• EXTRACTED RECORDS:
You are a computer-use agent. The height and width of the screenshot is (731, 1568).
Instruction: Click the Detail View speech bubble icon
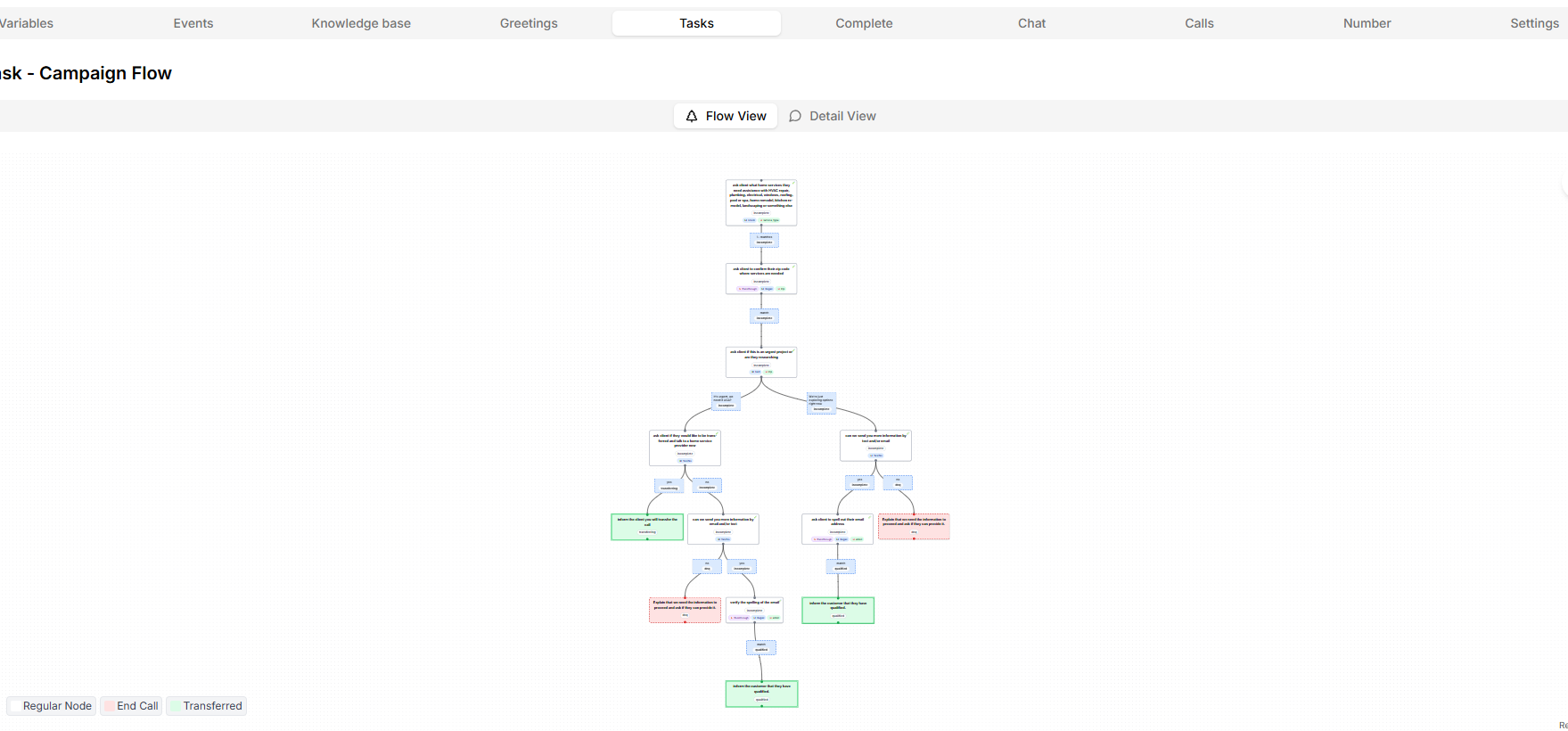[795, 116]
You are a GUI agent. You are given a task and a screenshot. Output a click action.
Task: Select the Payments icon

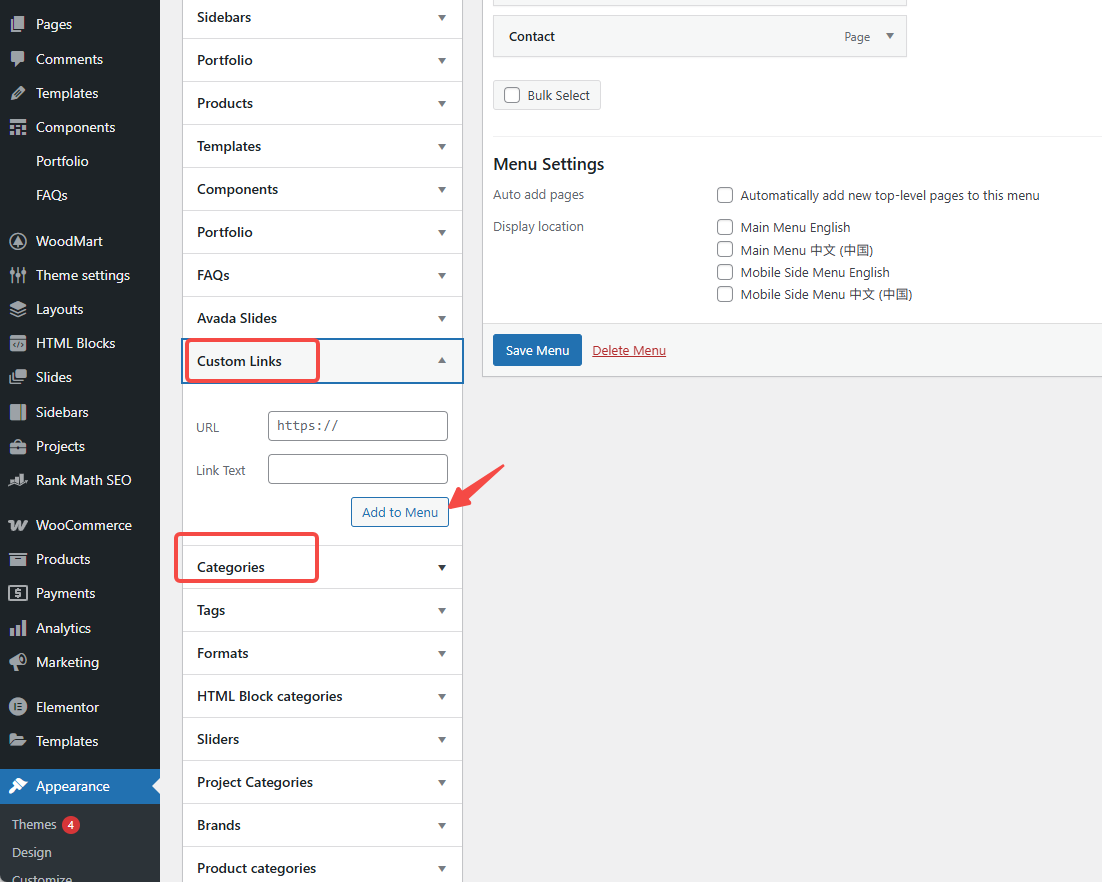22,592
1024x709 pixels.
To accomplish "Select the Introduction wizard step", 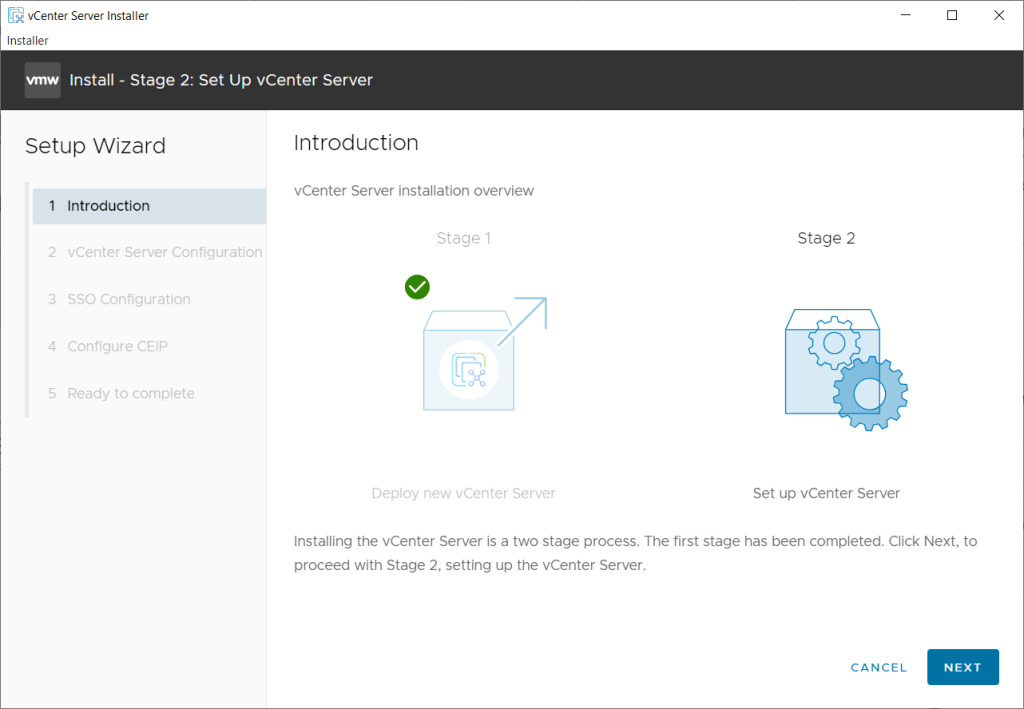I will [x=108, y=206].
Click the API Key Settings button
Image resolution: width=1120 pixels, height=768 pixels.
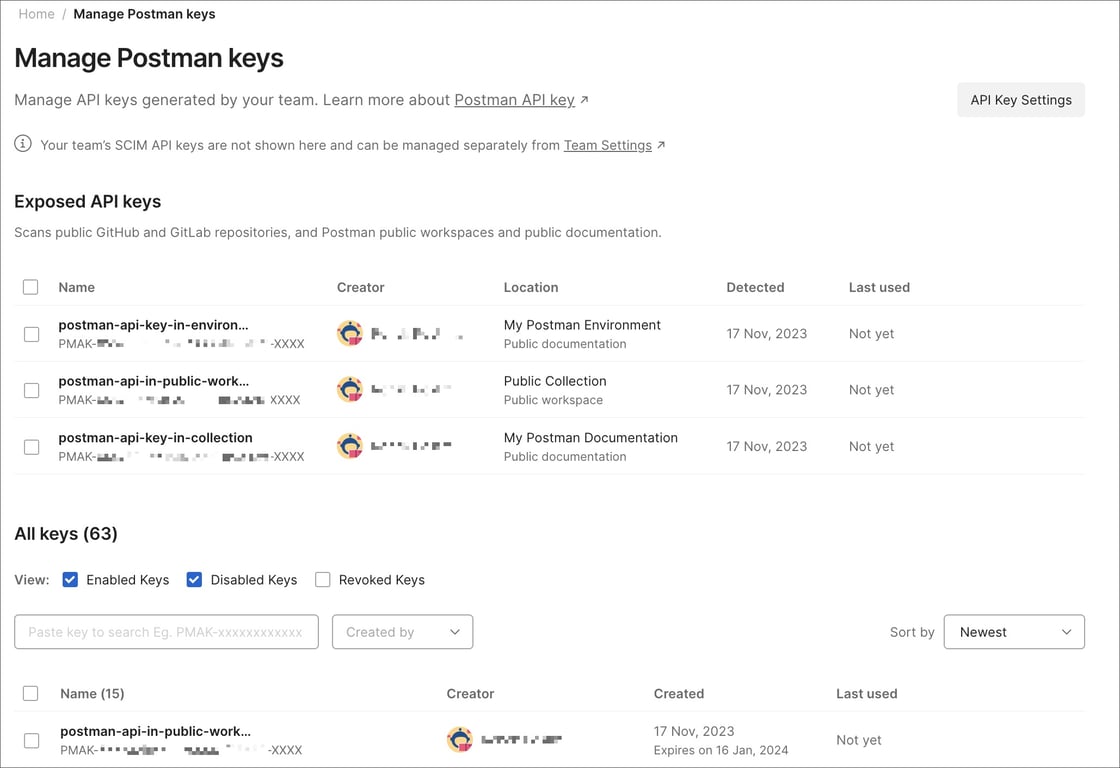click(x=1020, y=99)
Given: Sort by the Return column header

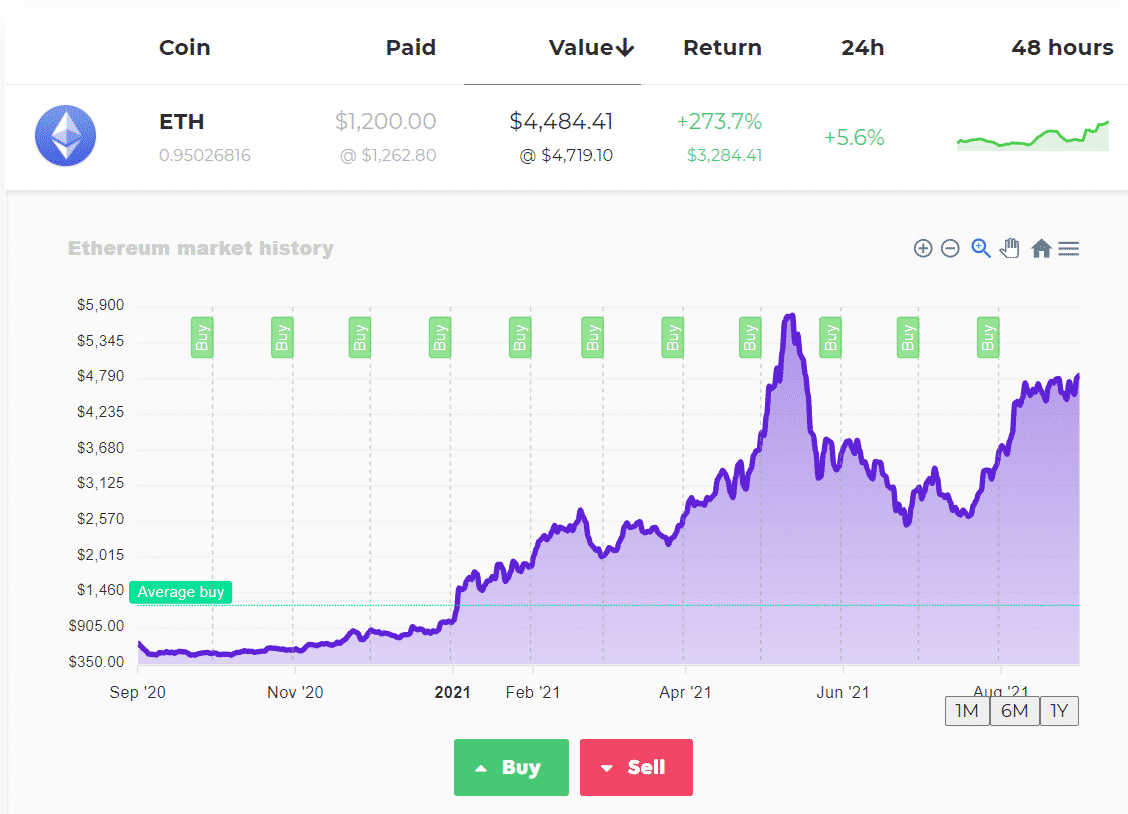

• TASK PROMPT: Copy out the lines starting with the one that contains "Click the API Key Settings button" and continuing through the end of the records. Leave the pictures out of your copy.

• PROBLEM SOLUTION:
Click the API Key Settings button
Image resolution: width=1120 pixels, height=768 pixels.
click(x=1020, y=99)
Given: Sort by the Return column header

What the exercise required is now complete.